Auto-enrolment is mostly branded as a pay cut during bad economic times by the national press, but balanced with some mentioning 'free money' there is optimism for the future.
The Daily Mail’s Joanna Robinson described auto-enrolment as "minimum contributions taken directly from the employee’s wages each month and invested into a pension scheme”.
The theme of a pay cut also came up in The Telegraph where Emma Simon reported the largest employers will today "automatically deduct a pension contribution from their employees’ pay and invest it into a retirement fund". She stressed that the pay cut in difficult economic times will see staff opting out.
She said there is a need for a new scheme “between costly gold-plated final salary schemes… and riskier defined contribution schemes”, like Morrisons’ ‘cash balance’ pension, to offer a guaranteed pension pot and certainty for workers.
The Guardian reflected the concern in their headline ‘are you ready for less take-home pay?’ and journalist Rupert Jones asks if we are ready for Pension Minister Steve Webb’s "truly radical social change".
Jones wrote: “Inevitably, the first time some employees will realise something is afoot is when they get their payslip and see that money has been deducted without their consent.”
He says most will see this as a pay cut but experts (or, those "aiming to grab a chunk of the auto-enrolment market") are urging workers to stick with it or lose tax breaks and employer contributions (free money).
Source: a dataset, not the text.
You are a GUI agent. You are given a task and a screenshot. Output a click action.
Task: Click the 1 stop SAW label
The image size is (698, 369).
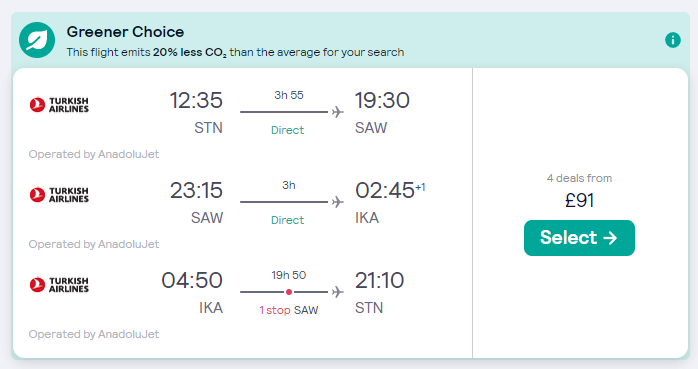pos(288,310)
He drew similarities between Britain’s auto-enrolment and New Zealand’s KiwiSaver introduced five years ago.
However, The Independent is more positive as Chiara Cavaglieri’s article presented auto-enrolment as the "ideal antidote" to national apathy towards pensions.
The Mirror said auto-enrolment means lower paid workers will save for retirement for the first time, with added employer contributions, but their business writer Tricia Phillips said “auto-enrolment may not be the saviour the government is hoping for”.
The Sunday Sun was more positive about 'free money', saying the "landmark scheme" will enable millions of workers to save for less than the cost of a pint – for an average salary of £20,000 it would be £2.37 a week at the minimum 0.8 per cent of earnings, according to NEST. Employers would contribute almost £3 and almost 60p would be added in tax relief, making up around £6 weekly.
The Sun emphasised the contributions from the employer and tax relief while compound interest will increase your pension pot. Their money expert Jasmine Birtles wrote: “We’re all living longer in this country (which is a good thing of course) and we have to find more money to keep ourselves going for all that time… auto-enrolment is a perfect way to begin.”